Exercise data –
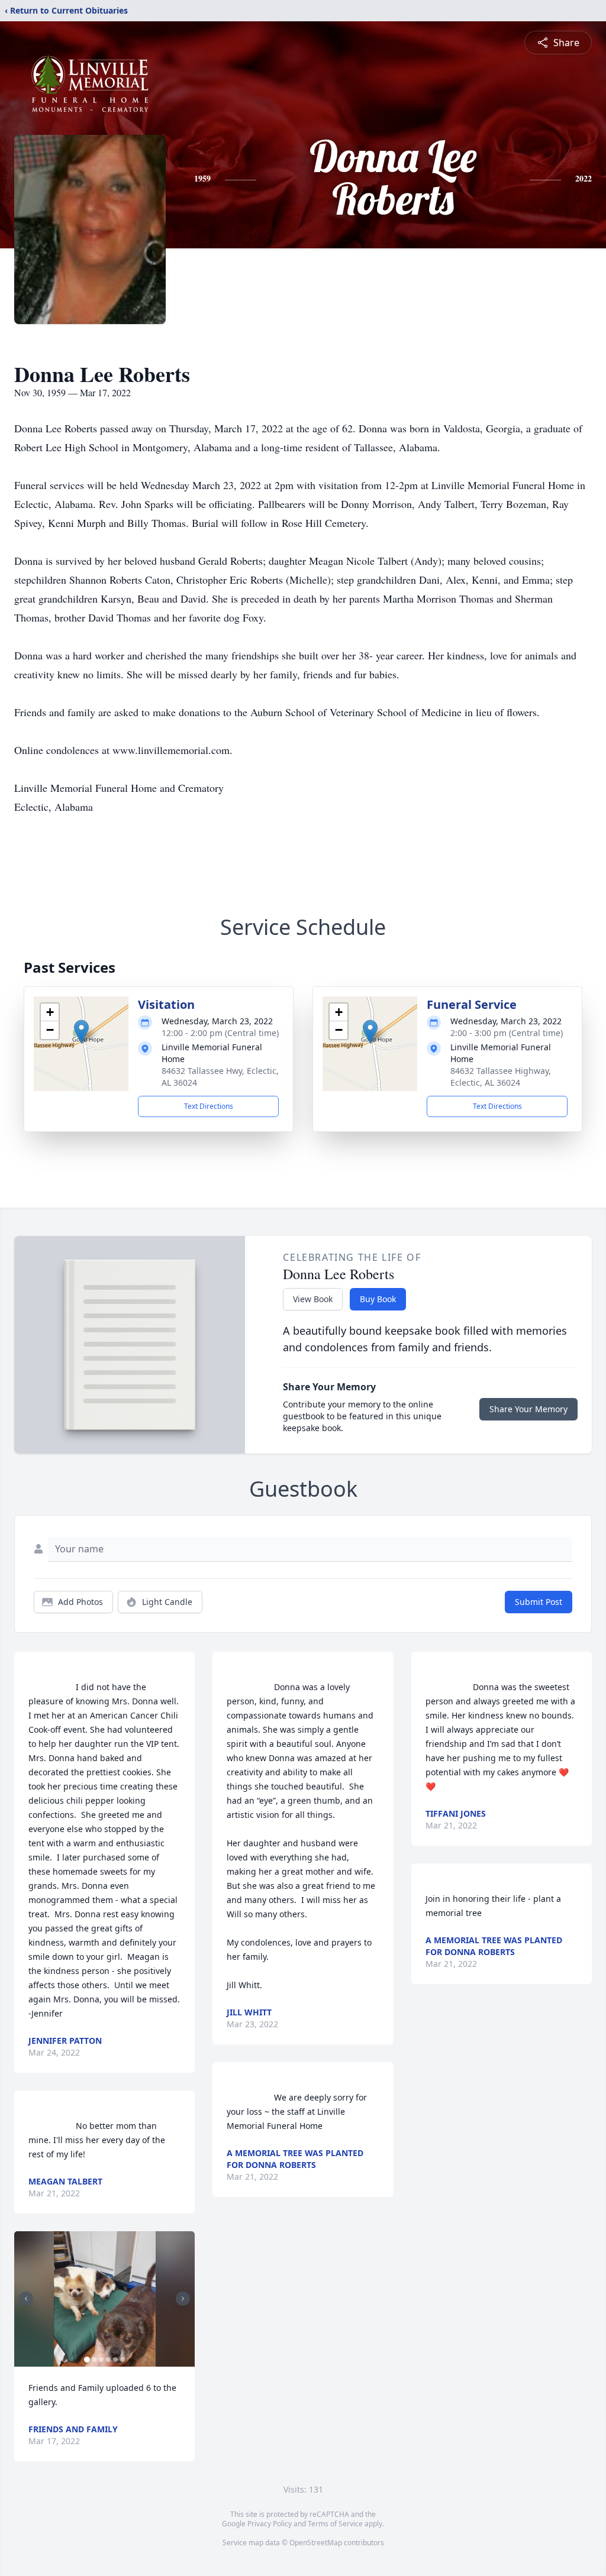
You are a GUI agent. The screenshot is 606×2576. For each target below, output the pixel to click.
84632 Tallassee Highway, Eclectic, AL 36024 (500, 1076)
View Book (313, 1299)
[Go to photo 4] (108, 2359)
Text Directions (208, 1106)
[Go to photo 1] (87, 2360)
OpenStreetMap (315, 2543)
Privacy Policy (269, 2524)
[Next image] (183, 2299)
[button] (81, 1032)
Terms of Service (335, 2524)
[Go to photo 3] (101, 2359)
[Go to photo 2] (94, 2359)
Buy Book (378, 1299)
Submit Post (538, 1601)
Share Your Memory (528, 1409)
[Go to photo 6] (122, 2359)
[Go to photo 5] (115, 2359)
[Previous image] (26, 2299)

Activity – Look through the entries above; copy every line holding the string "photo".

Answer below –
[Go to photo 4] (108, 2359)
[Go to photo 1] (87, 2360)
[Go to photo 3] (101, 2359)
[Go to photo 2] (94, 2359)
[Go to photo 6] (122, 2359)
[Go to photo 5] (115, 2359)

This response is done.